Soon after our weekly travels throughout middle Tennessee began, I received anonymous and threatening postcards. The first arrived at my home in 1976 and read, “Do you really think regionalization of perinatal care will make your job more secure?” (Figure 2). That post card was followed by a more sinister message, “BAA BAA BLACKSHEEP, BYE BYE BIRDIE, BYE BYE BOEHM” (Figure 3). Not long thereafter I was told, “Have U Missed me? You need to move on” (Figure 4).
Somewhat disturbed by these threatening messages, I contacted the local FBI and met with special agents who informed me after studying the messages that there was little the agency could do. To this day, I do not know who sent these messages. One thing I did understand, however, was that there were some health care providers around middle Tennessee who were unhappy with my attempts to regionalize perinatal care. To them, regionalization was government intrusion into the care of their patients. Some physicians obviously felt that no one should be telling them that they needed to transfer patients to doctors at a large teaching center in Nashville.
Slowly and steadily, however, the number of high-risk obstetric patient referral for in-patient care began coming to Vanderbilt Medical Center with numbers reaching as high as 700 each year. Physicians taking care of pregnant patients throughout middle Tennessee, southern Kentucky and northern Alabama were soon convinced that Perinatal Regionalization was a positive step forward in the care of pregnant patients as well as their newborns. As early as 1981, Vanderbilt was able to report that survival of very small infants born at Vanderbilt Medical Center had doubled during the years 1975 and 1980, while there were no similar survival changes in those babies continuing to be born in outlying smaller hospitals. Clearly, the process of regionalization was working.
Because of an increase in the number of high-risk pregnant patients being admitted to our facility, we also began receiving an even larger number of outpatient referrals to the Vanderbilt Clinics. Patients were being sent to our clinics for consultations on how to manage their complicated pregnancies. Patients requesting genetic counseling and testing increased rapidly as was our need for ultrasound examinations of pregnant women.
During this time there did not seem to be anyone in our Vanderbilt Radiology Department who was interested in the new and very exciting technology of ultrasonography. Ultrasound technology made it possible for us to view the world of the fetus. With its ability to use high frequency sound waves to make pictures of the unborn child while providing important other information, ultrasound studies would literally change the way pregnant women were treated. We needed someone at Vanderbilt to step forward and help bring this technology to the bedside.

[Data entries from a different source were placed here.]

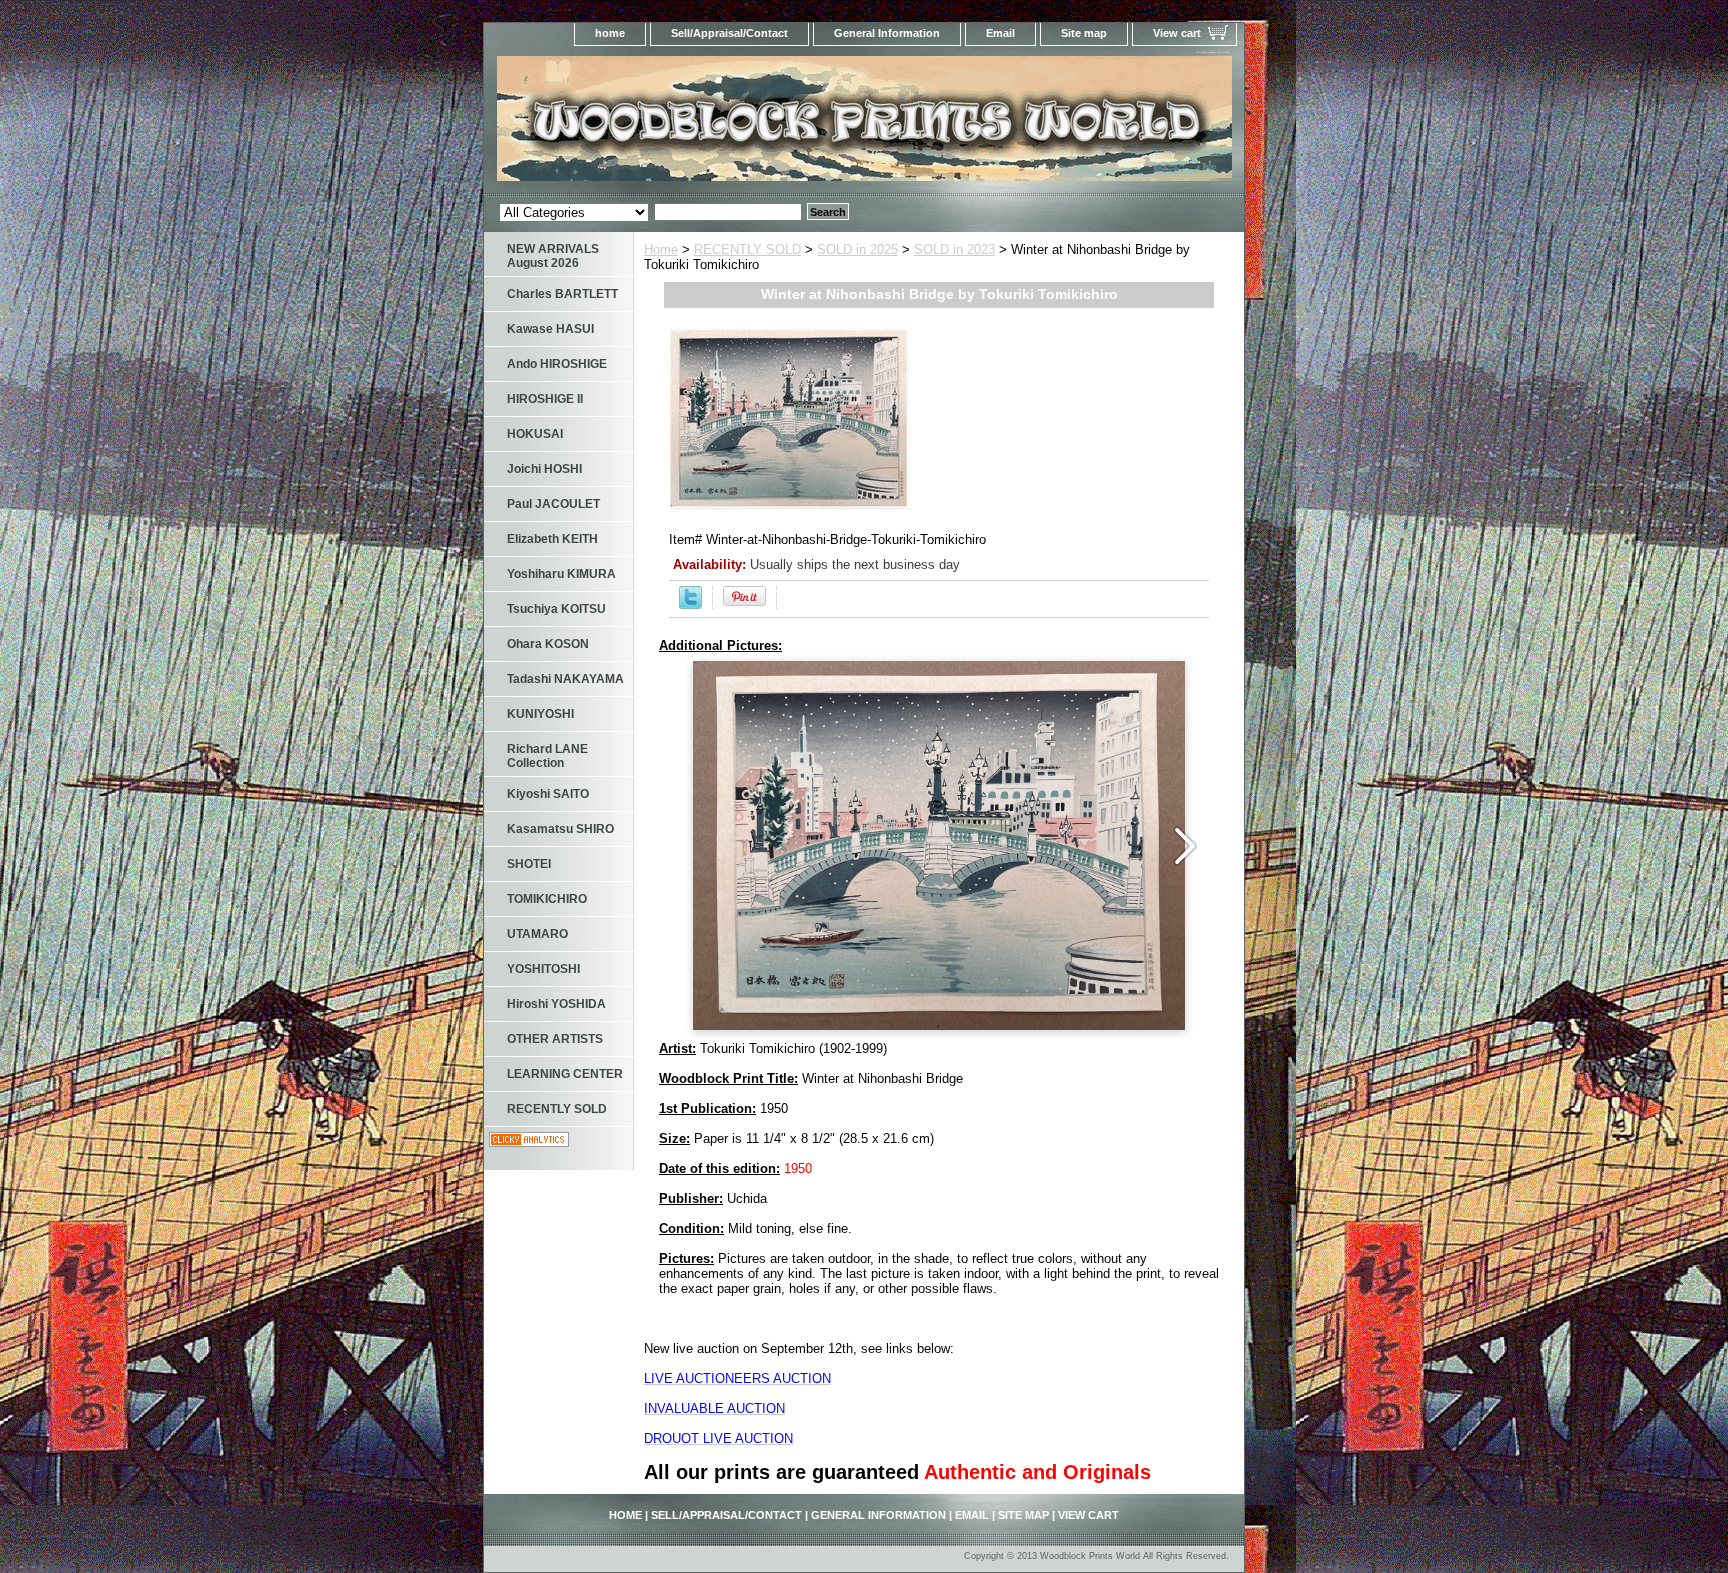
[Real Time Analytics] (529, 1142)
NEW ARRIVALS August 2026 (553, 256)
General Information (887, 33)
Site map (1084, 33)
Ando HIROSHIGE (557, 364)
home (610, 33)
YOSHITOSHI (543, 969)
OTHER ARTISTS (555, 1039)
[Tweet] (690, 604)
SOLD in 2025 (857, 249)
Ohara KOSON (548, 644)
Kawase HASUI (550, 329)
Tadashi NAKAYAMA (565, 679)
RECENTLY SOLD (747, 249)
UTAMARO (537, 934)
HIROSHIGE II (545, 399)
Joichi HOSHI (544, 469)
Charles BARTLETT (562, 294)
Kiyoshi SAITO (548, 794)
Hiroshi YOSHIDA (556, 1004)
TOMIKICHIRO (547, 899)
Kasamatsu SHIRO (560, 829)
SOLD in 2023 (954, 249)
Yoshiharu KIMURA (561, 574)
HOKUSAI (535, 434)
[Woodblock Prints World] (734, 124)
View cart (1177, 33)
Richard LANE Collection (547, 756)
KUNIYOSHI (540, 714)
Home (661, 249)
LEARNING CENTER (565, 1074)
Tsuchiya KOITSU (556, 609)
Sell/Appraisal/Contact (729, 33)
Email (1000, 33)
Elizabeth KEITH (552, 539)
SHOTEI (529, 864)
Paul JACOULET (553, 504)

That someone did appear. It was, however, not a faculty member, but rather a very junior resident, Dr. Arthur Fleischer who came to my office one day to tell me that he understood the capabilities and possibilities of ultrasound. He said he was interested in this new technology and wanted to begin research on its use as well as bring it to our high risk pregnant patients. (Dr. Fleischer has gone on to become one of the most prestigious and important contributors to the field of Obstetric and Gynecological ultrasound in the world.) I was overjoyed! We were now able to put together a team of doctors that included perinatologists (high-risk obstetric specialists), neonatologists (high-risk newborn specialists), radiologists, anestheologists and nurses, who would bring modern obstetrics to Vanderbilt and middle Tennessee.
Realizing that doctors and nurses in the many hospitals around Nashville were beginning to use fetal monitors to monitor the heartbeats of babies during the labor process, we began offering educational seminars at Vanderbilt Hospital on the use of this new technology. While many did avail themselves of this education, it became obvious that most doctors and nurses needed an on-going educational process that would involve on-site education on a regular basis. We needed a team of educators who would travel to hospitals around Nashville to provide education on the use and interpretation of fetal monitoring.
Our department turned to the March of Dimes and requested money to hire a nurse specialist who would be able to spend her days traveling throughout middle Tennessee in order to teach nurses the art and science of fetal monitoring. We also requested enough money to purchase Xerox telecopiers for each hospital as well as one for our labor and delivery suite and my home, thereby allowing physicians to transmit strips of their patient's fetal heart rate tracings for rapid consultation (Figures 5,6). Impressed with our request, the March of Dimes stepped forward and awarded us seed money to begin our project.
Vanderbilt Hospital's process of introducing a fetal intensive care unit, fetal monitoring and Perinatal Regionalization to middle Tennessee resulted in numerous publications on the achievement of our efforts. The first publication, entitled The Xerox Telecopier and the Fetal Monitor, appeared in 1973, followed by The Fetal Intensive Care Unit: an Evolving Concept which was published in 1974. Other publications followed, including: Regionalization of a Fetal Monitoring System (1975), a Statewide Program to Teach Nurses the use of Fetal Monitors (1978), Maternal Transport: an Evolving Concept (1979), Xerox Telecopier Transmission of Fetal Monitor Tracings: a Four Year Experience (1979), and Perinatal Nursing Education in Tennessee: a Regional Approach (1981). These and other publications brought Vanderbilt Medical Center regional and national attention as a forerunner in the field of modern obstetrics.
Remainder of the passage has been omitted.